WORK REQUIRED :: Filter this listing down to the lines that contain the word "will", and copy them.

-=-=-=-=-

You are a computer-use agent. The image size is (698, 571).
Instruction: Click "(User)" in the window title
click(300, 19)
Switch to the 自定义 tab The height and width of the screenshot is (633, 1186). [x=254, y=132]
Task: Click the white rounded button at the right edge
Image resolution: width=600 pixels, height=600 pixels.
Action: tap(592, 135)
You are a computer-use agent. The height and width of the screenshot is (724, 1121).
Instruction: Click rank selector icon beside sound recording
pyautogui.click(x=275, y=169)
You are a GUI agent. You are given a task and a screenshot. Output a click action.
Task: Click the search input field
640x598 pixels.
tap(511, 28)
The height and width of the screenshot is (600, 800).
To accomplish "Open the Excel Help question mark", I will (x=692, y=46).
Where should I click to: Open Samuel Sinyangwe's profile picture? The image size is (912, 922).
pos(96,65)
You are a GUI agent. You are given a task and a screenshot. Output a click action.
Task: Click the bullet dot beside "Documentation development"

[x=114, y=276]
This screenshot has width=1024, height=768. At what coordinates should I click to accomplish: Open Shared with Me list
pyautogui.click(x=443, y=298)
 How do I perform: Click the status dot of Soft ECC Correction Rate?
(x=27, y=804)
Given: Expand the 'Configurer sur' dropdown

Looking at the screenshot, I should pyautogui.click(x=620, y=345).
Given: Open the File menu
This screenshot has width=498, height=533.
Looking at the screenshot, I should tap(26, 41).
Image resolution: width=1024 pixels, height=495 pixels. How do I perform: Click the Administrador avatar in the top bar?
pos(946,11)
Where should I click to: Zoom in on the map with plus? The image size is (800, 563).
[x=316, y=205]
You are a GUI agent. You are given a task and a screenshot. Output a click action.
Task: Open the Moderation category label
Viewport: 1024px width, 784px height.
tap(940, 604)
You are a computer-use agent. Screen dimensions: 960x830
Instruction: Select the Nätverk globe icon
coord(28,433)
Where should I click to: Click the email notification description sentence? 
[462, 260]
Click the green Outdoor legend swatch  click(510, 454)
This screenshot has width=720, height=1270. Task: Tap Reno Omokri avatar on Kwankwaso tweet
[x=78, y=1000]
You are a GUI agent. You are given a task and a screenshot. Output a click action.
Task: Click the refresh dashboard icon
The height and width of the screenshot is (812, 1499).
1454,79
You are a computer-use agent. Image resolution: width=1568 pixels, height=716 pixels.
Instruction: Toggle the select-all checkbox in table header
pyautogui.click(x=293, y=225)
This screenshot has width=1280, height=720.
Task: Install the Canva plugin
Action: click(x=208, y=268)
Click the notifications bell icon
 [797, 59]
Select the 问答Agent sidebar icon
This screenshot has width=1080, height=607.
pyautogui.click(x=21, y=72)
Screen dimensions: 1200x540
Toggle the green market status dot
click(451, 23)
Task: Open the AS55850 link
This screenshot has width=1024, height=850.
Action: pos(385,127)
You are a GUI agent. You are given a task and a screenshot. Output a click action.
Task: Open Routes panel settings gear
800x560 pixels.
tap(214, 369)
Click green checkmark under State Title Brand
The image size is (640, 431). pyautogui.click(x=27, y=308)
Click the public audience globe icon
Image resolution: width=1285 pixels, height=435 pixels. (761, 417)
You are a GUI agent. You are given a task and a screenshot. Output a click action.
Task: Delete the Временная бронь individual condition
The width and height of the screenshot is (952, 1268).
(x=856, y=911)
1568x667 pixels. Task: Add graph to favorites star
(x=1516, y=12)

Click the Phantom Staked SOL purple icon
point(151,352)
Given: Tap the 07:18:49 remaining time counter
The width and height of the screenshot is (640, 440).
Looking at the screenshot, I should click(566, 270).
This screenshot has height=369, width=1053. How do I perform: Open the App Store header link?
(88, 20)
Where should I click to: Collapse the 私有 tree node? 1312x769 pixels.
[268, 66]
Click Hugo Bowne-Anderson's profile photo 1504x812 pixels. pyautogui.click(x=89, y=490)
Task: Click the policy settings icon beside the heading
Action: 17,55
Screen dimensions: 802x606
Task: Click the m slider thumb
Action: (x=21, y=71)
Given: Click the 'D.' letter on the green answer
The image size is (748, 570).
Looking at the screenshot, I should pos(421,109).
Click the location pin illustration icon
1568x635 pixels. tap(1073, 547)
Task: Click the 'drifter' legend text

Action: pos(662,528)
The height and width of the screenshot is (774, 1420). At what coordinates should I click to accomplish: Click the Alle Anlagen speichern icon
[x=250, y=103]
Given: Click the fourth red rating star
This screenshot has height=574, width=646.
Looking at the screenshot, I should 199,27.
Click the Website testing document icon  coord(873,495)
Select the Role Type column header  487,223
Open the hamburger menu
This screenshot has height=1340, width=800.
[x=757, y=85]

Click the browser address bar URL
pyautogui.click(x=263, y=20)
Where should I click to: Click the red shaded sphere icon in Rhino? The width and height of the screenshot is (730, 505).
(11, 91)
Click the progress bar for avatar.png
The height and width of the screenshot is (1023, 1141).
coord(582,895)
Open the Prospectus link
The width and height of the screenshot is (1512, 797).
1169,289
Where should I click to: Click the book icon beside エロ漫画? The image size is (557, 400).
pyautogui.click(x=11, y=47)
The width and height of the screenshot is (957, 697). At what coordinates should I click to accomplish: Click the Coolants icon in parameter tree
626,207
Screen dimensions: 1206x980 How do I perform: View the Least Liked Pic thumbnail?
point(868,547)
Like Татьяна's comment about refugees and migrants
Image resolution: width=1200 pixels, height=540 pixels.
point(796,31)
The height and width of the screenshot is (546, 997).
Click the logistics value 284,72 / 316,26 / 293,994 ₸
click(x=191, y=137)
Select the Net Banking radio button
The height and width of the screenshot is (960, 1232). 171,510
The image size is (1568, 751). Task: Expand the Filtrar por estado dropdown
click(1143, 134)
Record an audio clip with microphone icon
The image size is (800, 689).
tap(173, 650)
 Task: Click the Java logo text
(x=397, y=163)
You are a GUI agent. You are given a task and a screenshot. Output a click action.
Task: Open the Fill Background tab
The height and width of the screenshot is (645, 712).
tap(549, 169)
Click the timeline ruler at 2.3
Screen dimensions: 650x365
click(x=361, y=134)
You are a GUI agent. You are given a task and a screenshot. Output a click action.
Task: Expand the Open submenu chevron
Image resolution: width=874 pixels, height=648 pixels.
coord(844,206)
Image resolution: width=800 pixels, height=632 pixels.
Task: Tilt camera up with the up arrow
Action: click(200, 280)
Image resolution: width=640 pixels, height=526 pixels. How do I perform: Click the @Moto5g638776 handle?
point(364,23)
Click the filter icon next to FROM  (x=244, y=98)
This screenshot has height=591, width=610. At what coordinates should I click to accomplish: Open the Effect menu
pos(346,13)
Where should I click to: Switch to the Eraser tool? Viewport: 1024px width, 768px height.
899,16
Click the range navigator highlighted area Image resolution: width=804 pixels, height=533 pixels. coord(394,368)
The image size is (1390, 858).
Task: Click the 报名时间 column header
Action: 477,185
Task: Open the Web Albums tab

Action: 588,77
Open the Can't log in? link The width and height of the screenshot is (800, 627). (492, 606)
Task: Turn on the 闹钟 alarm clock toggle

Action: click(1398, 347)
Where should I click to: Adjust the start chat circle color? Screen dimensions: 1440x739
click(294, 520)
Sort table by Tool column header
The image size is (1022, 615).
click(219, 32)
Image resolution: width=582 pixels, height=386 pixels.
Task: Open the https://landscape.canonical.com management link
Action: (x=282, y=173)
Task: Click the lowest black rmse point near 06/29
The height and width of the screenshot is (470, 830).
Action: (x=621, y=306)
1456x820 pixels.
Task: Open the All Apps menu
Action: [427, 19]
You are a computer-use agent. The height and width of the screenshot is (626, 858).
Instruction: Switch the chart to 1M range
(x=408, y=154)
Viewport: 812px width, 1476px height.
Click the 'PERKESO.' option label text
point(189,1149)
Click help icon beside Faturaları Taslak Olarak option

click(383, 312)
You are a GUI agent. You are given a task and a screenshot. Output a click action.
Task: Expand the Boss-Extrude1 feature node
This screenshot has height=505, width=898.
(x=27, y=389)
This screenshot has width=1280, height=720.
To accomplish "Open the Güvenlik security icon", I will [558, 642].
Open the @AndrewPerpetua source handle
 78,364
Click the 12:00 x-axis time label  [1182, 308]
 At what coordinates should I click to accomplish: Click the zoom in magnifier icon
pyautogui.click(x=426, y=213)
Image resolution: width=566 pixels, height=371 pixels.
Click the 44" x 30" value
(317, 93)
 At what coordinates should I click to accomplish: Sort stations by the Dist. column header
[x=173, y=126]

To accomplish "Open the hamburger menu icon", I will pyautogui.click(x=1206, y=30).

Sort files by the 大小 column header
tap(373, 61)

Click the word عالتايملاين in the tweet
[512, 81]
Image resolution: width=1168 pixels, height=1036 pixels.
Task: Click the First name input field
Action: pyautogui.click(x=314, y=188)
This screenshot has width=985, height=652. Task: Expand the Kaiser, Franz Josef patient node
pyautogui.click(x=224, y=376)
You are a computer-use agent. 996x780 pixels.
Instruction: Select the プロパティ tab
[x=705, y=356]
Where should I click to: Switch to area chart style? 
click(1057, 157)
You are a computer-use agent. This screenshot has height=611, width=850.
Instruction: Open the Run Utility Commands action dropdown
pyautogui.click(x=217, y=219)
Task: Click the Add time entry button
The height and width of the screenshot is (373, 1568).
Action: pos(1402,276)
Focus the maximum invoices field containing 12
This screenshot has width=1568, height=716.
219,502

-=-=-=-=-

RESULT FOR THIS TASK ::
To accomplish "Open the Excel Help question mark", I will (x=692, y=46).
To accomplish "Open the Güvenlik security icon", I will [558, 642].
To accomplish "Open the hamburger menu icon", I will pyautogui.click(x=1206, y=30).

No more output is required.